EXERCISE DIRECTIONS: In the records below, repeat exactly the lines between the line holding "Click the plus icon to add component" and the line holding "This screenshot has width=919, height=685.", inclusive, and drop the pictures.

GIVEN RECORDS:
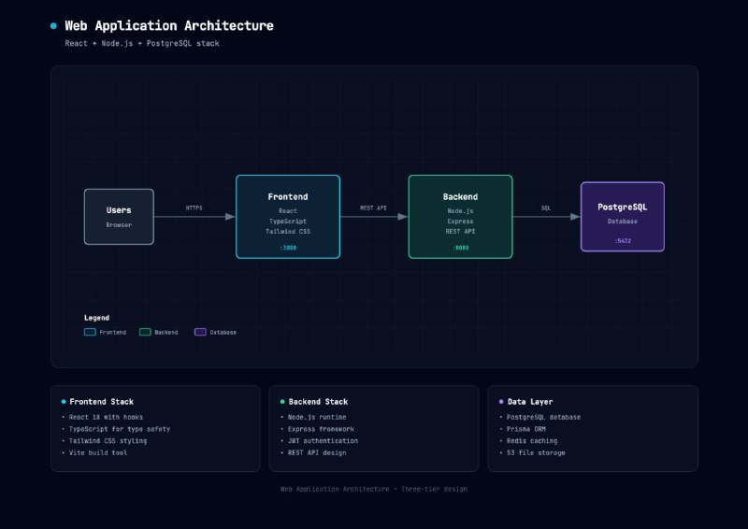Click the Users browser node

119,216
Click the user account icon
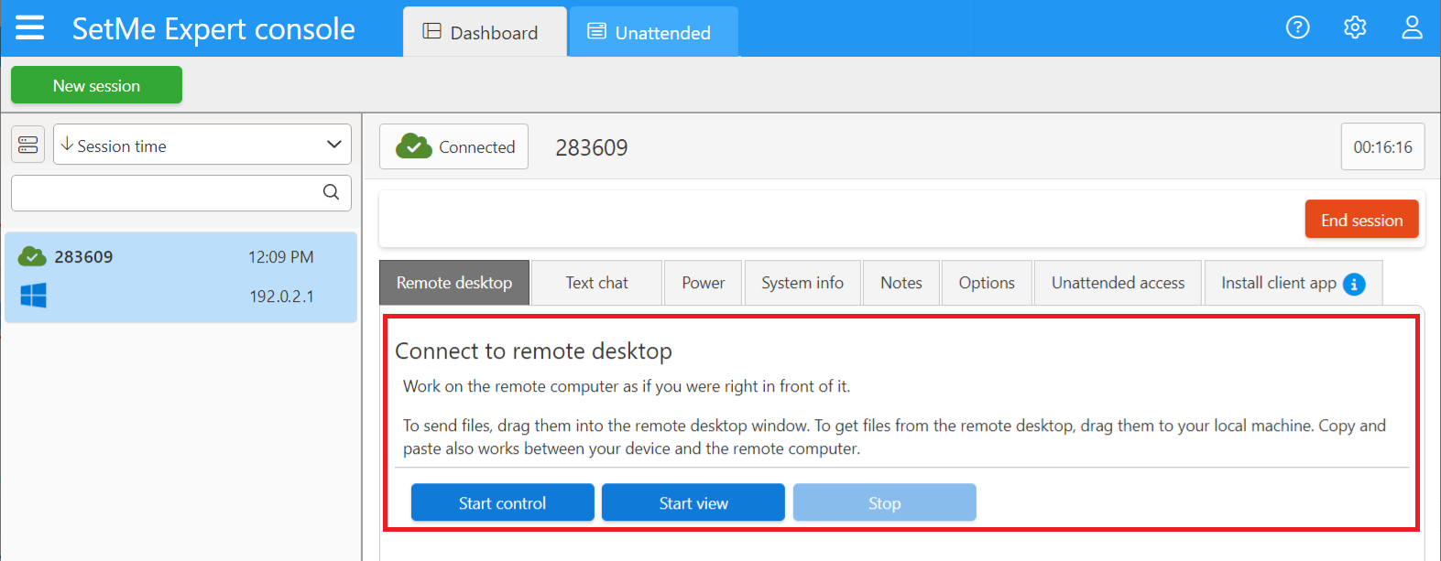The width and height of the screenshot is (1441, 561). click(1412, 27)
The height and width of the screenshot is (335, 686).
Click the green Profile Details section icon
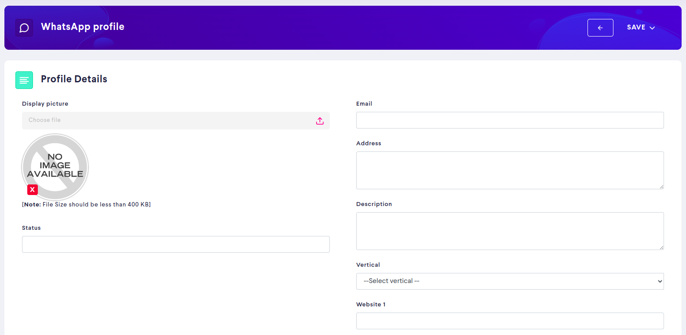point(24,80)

---

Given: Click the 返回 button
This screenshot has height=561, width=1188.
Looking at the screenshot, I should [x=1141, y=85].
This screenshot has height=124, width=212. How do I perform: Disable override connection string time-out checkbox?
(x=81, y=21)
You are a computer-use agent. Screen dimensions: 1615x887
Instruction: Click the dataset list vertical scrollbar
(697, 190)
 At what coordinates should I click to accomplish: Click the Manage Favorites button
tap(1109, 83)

--

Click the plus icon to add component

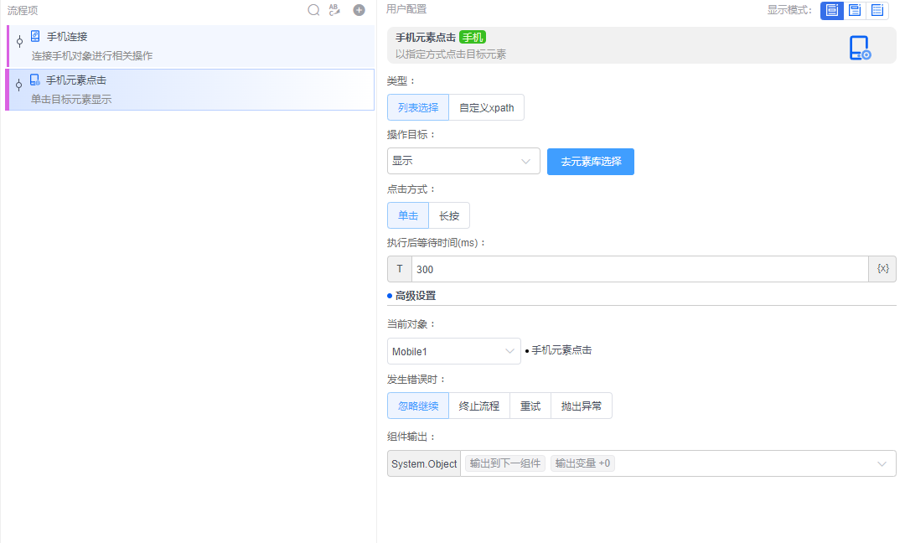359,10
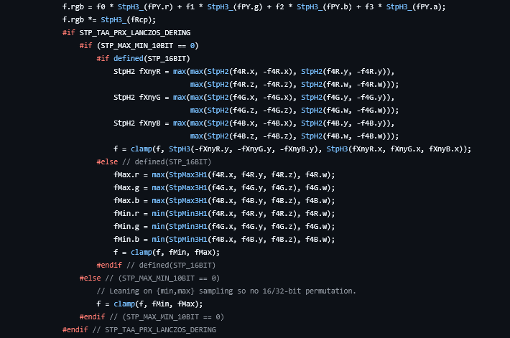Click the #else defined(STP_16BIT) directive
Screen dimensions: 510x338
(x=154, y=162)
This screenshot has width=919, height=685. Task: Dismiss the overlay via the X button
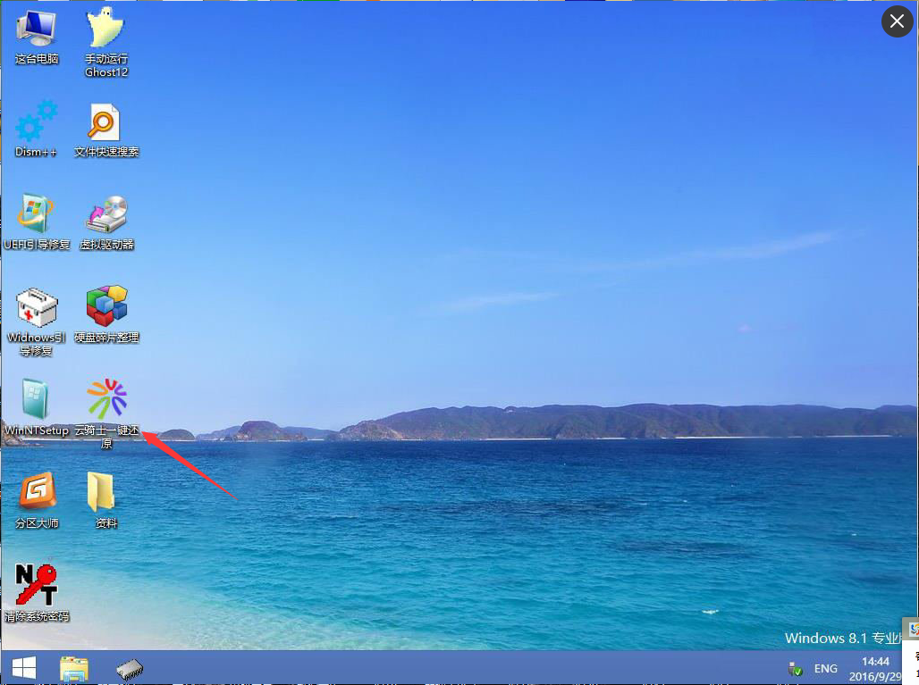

REPLY TO THE TASK:
Click the plus icon to add component

359,10
Click the #else defined(STP_16BIT) directive
Screen dimensions: 510x338
(x=154, y=162)
This screenshot has width=919, height=685. Task: Dismiss the overlay via the X button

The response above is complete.